WHAT YOU NEED TO DO: Transcribe all records exactly; omit pictures.

_____

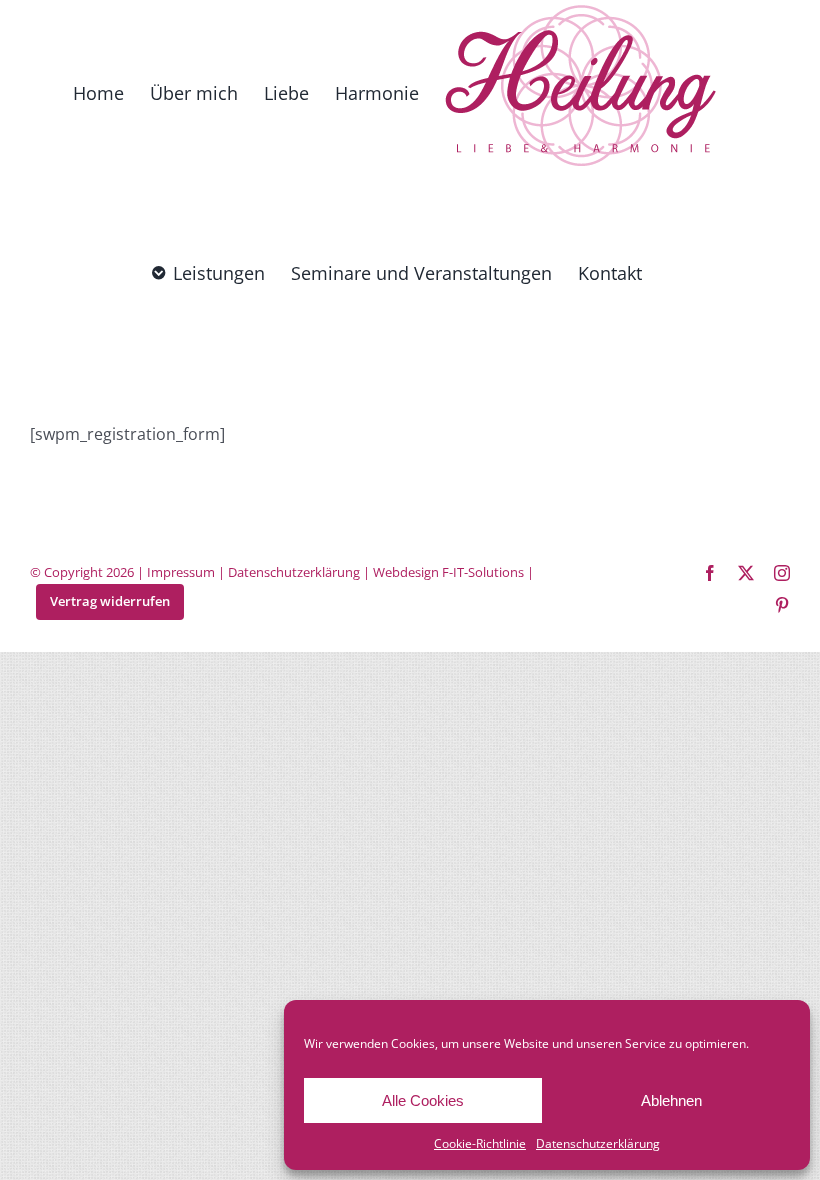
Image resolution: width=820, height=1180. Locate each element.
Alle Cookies (423, 1100)
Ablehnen (671, 1100)
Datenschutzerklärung (598, 1143)
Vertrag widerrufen (110, 601)
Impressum (181, 572)
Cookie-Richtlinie (480, 1143)
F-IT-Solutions (483, 572)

_____

RESULT OF THE TASK:
Image resolution: width=820, height=1180. Locate each element.
Alle Cookies (423, 1100)
Ablehnen (671, 1100)
Datenschutzerklärung (598, 1143)
Vertrag widerrufen (110, 601)
Impressum (181, 572)
Cookie-Richtlinie (480, 1143)
F-IT-Solutions (483, 572)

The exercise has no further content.